**PROBLEM TO WORK ON**
Pull every line of the entries that has the word "computer".

··· SUPPLIED MATERIAL

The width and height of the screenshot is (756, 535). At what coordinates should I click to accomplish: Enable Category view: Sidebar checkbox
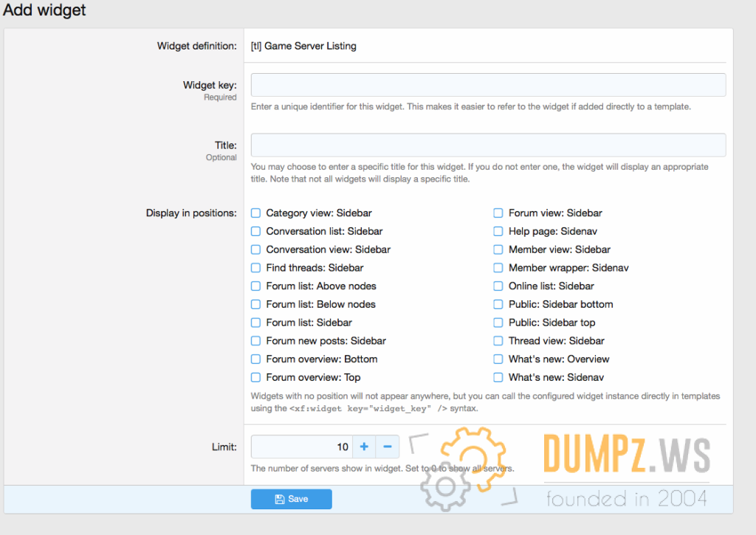pyautogui.click(x=256, y=213)

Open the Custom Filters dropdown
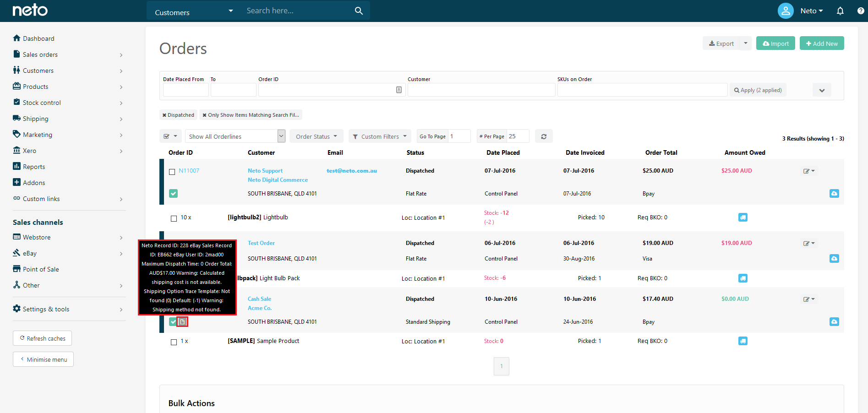pos(380,136)
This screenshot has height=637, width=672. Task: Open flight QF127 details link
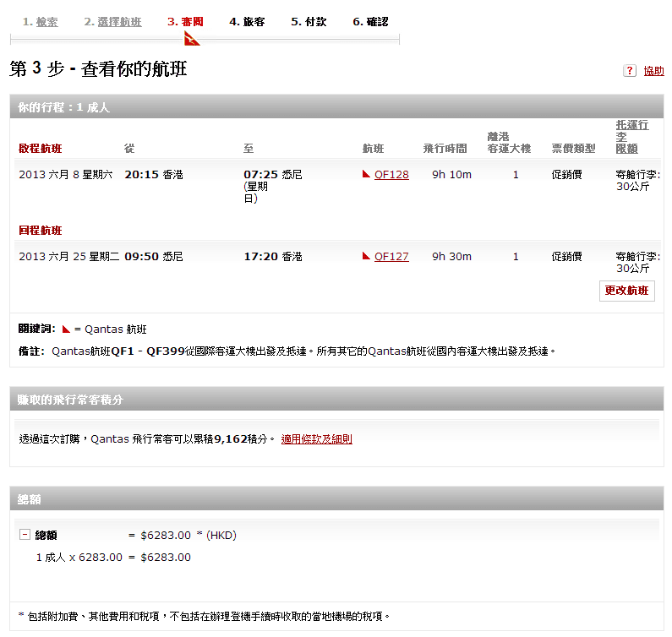click(x=391, y=257)
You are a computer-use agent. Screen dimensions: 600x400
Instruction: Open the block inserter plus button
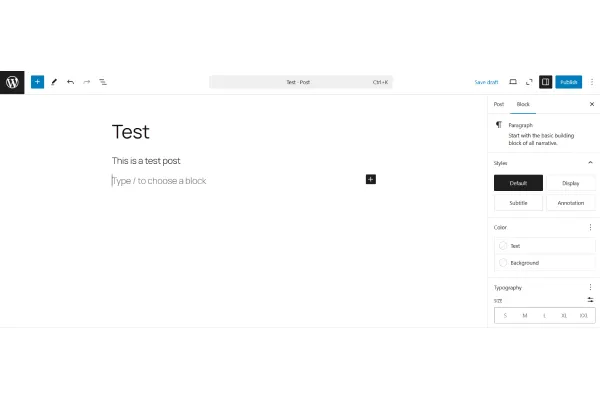[37, 82]
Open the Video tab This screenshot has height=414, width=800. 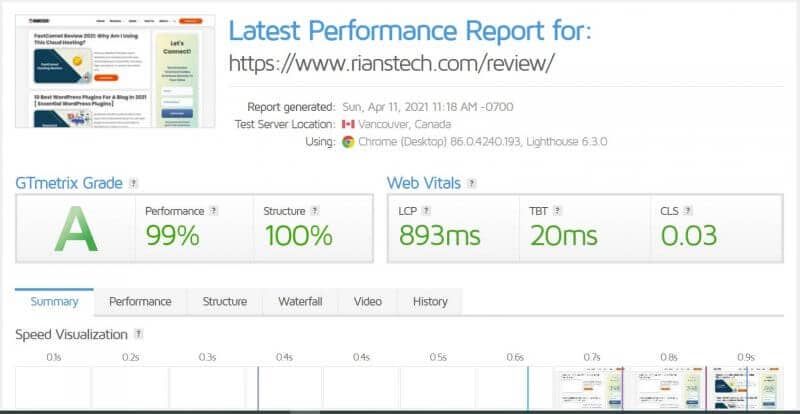(x=368, y=302)
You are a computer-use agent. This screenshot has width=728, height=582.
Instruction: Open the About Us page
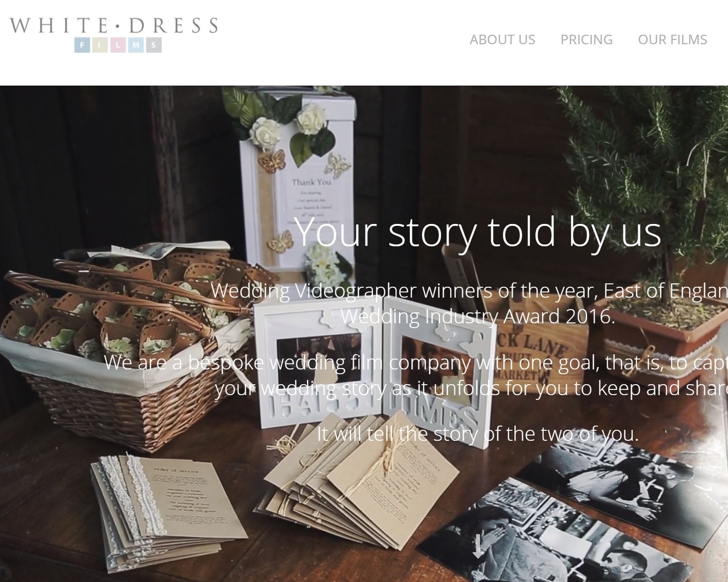(x=502, y=39)
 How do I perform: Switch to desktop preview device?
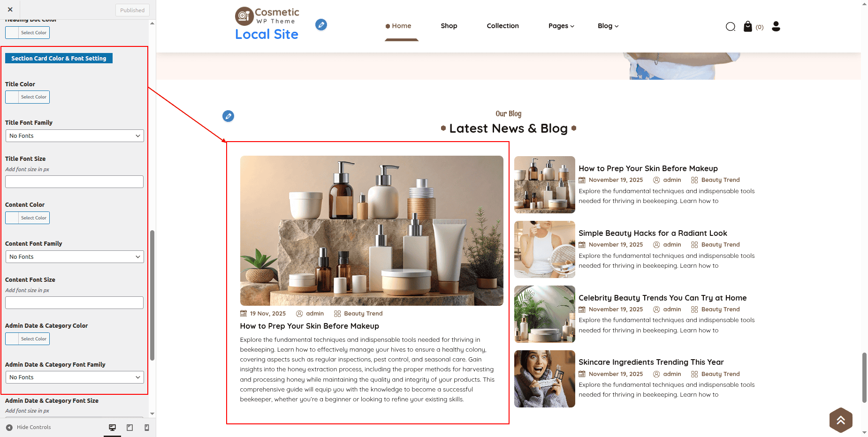(112, 428)
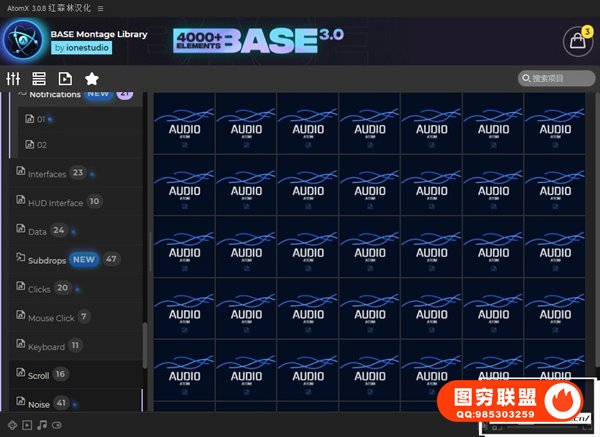Toggle the eye preview icon at bottom
The width and height of the screenshot is (600, 437).
click(57, 425)
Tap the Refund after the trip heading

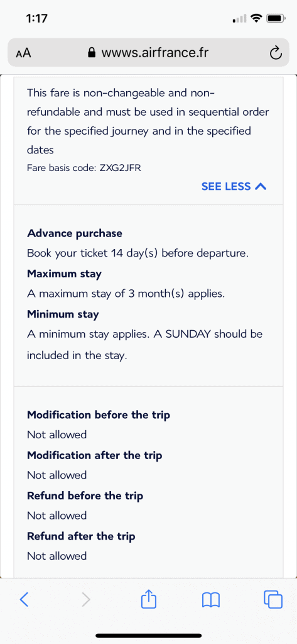coord(81,536)
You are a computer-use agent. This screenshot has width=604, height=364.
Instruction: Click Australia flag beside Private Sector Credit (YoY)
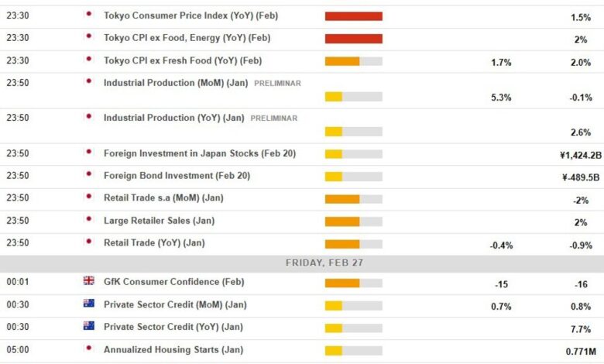tap(88, 326)
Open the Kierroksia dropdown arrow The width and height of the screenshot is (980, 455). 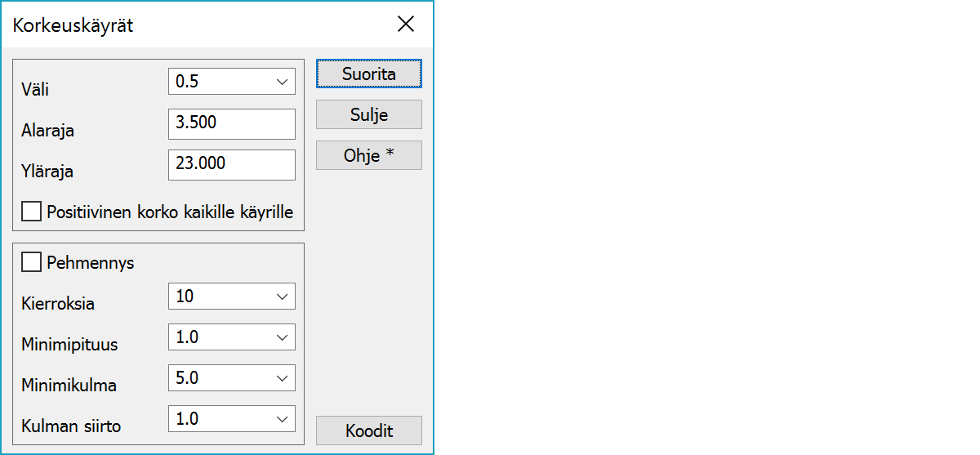pyautogui.click(x=283, y=297)
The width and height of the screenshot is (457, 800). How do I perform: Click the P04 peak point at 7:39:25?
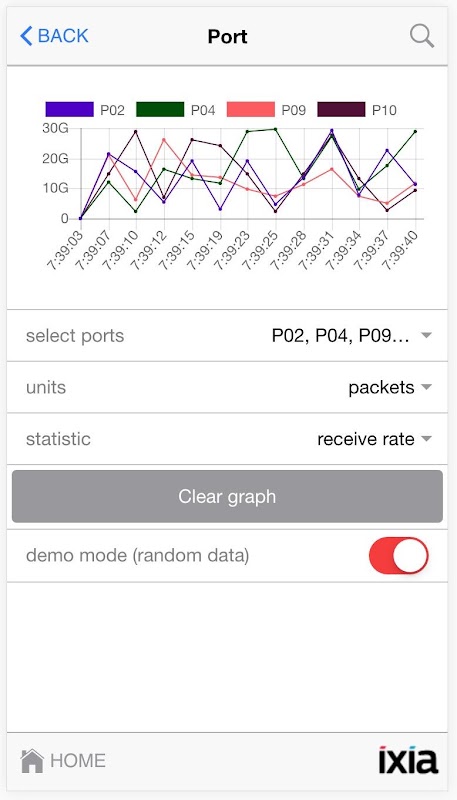(x=275, y=129)
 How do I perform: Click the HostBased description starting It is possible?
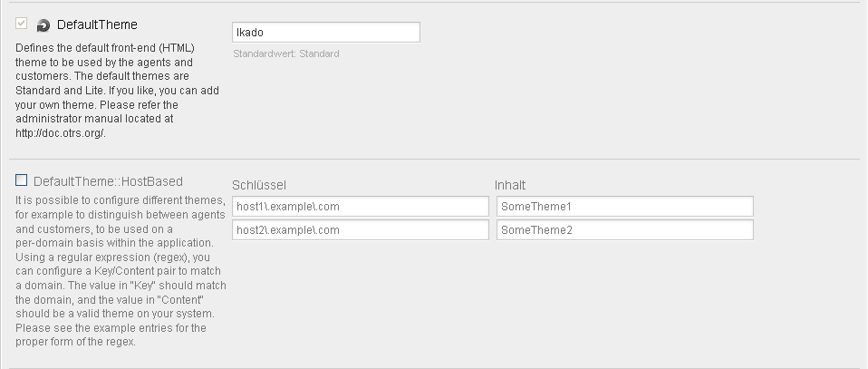pyautogui.click(x=121, y=271)
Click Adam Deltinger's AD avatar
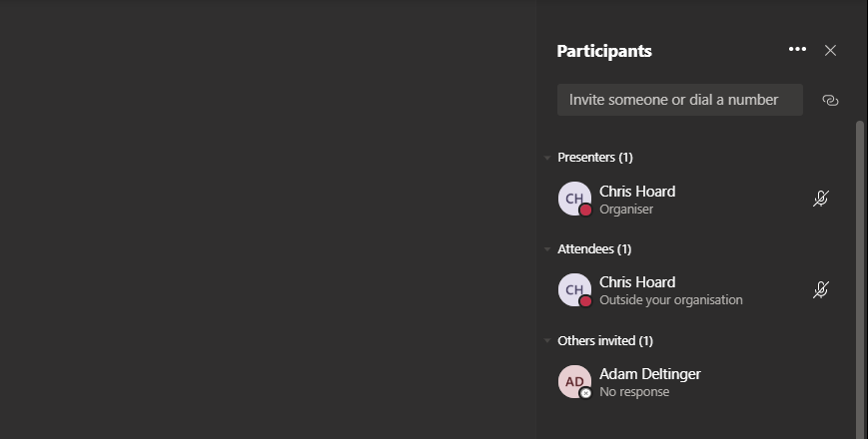Screen dimensions: 868x439 point(574,382)
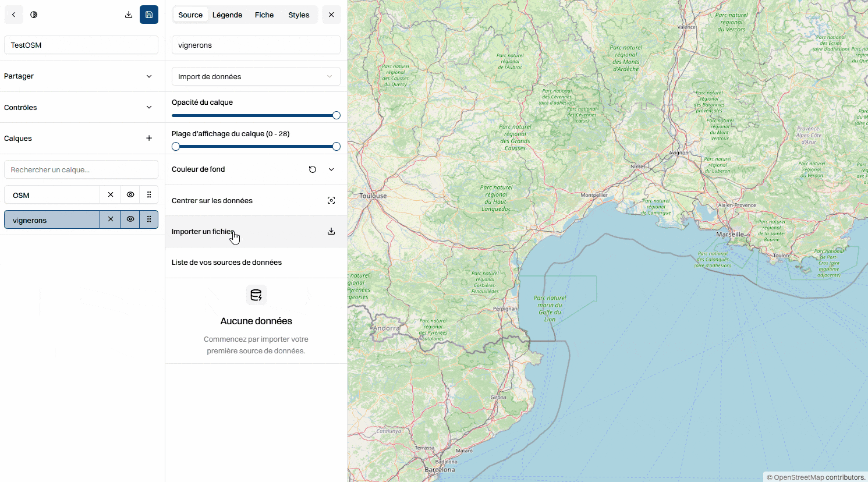Click drag handle of vignerons layer
This screenshot has width=868, height=482.
[149, 219]
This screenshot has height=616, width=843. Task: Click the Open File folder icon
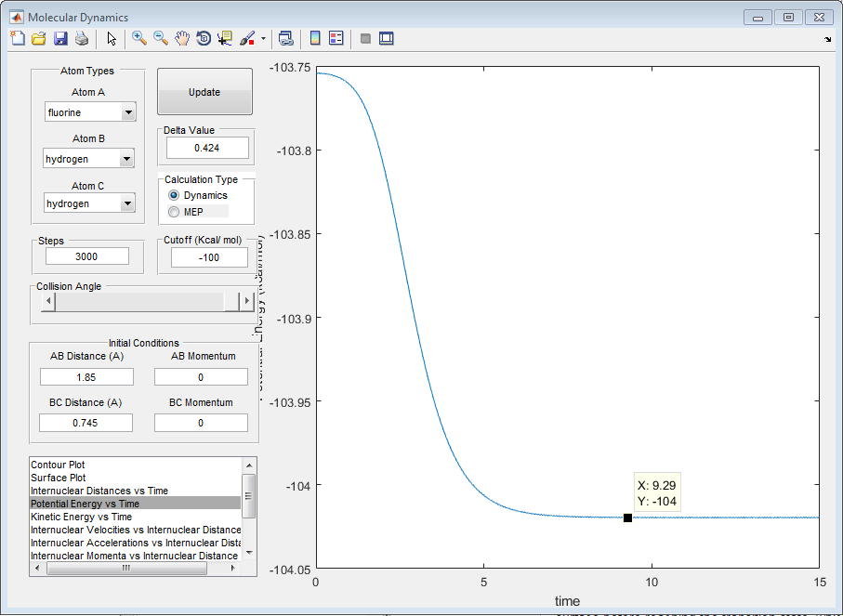click(38, 38)
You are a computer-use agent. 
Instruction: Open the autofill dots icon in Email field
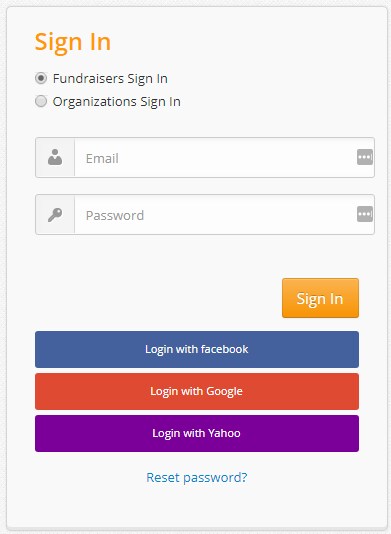pyautogui.click(x=364, y=157)
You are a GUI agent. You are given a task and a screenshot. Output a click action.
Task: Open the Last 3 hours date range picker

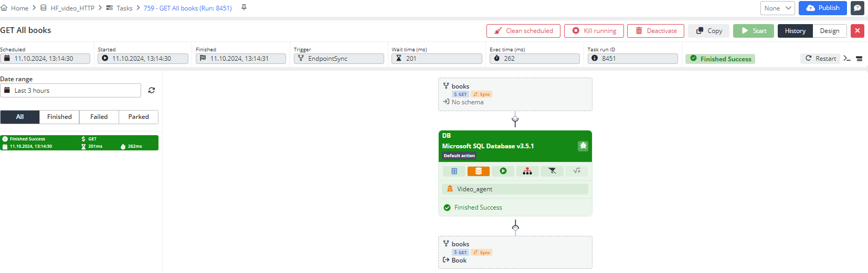[71, 91]
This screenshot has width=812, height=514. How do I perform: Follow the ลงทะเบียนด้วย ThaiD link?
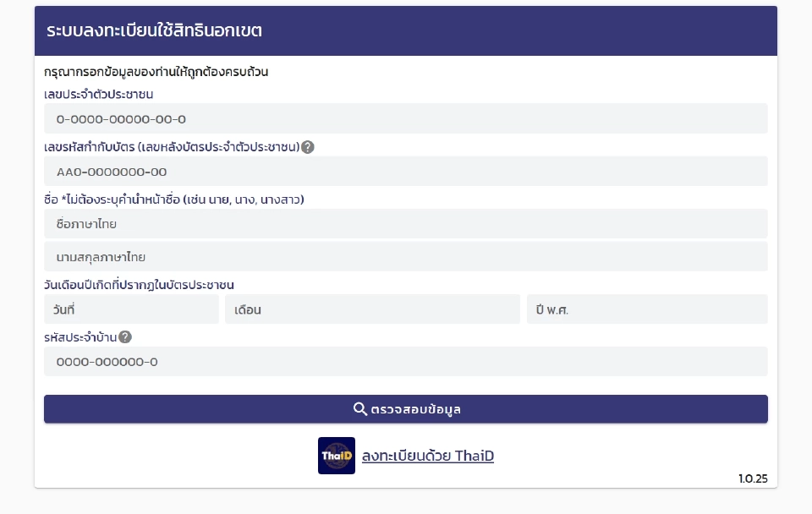(x=427, y=455)
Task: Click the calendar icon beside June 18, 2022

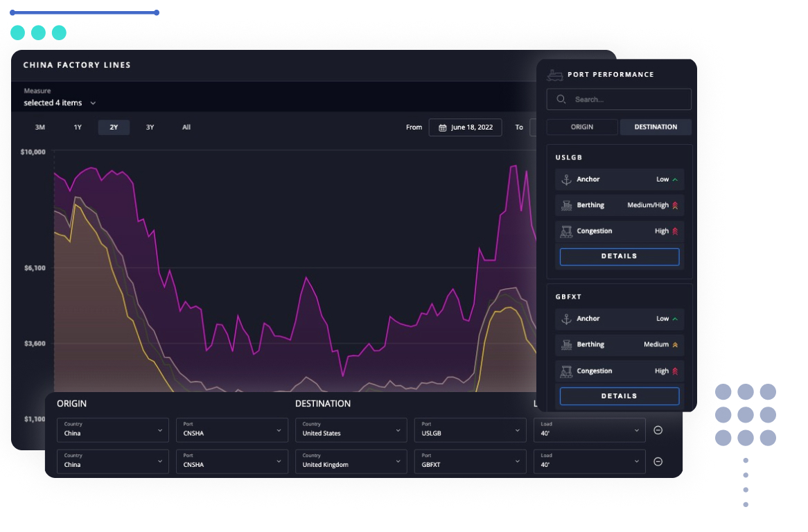Action: [x=442, y=127]
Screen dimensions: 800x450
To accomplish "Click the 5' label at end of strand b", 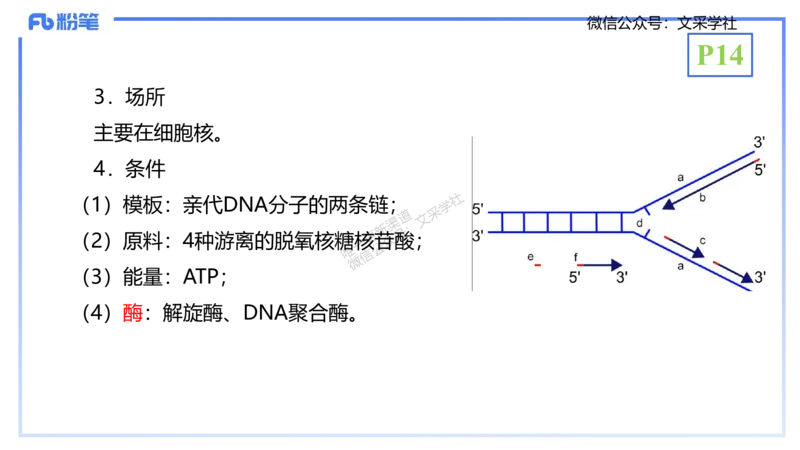I will click(760, 170).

······

**RESULT OF THE TASK**
You are a computer-use agent. Screen dimensions: 600x400
You are a computer-use agent. This screenshot has width=728, height=582.
You are a computer-use agent. This screenshot has width=604, height=364.
You are a computer-use agent. 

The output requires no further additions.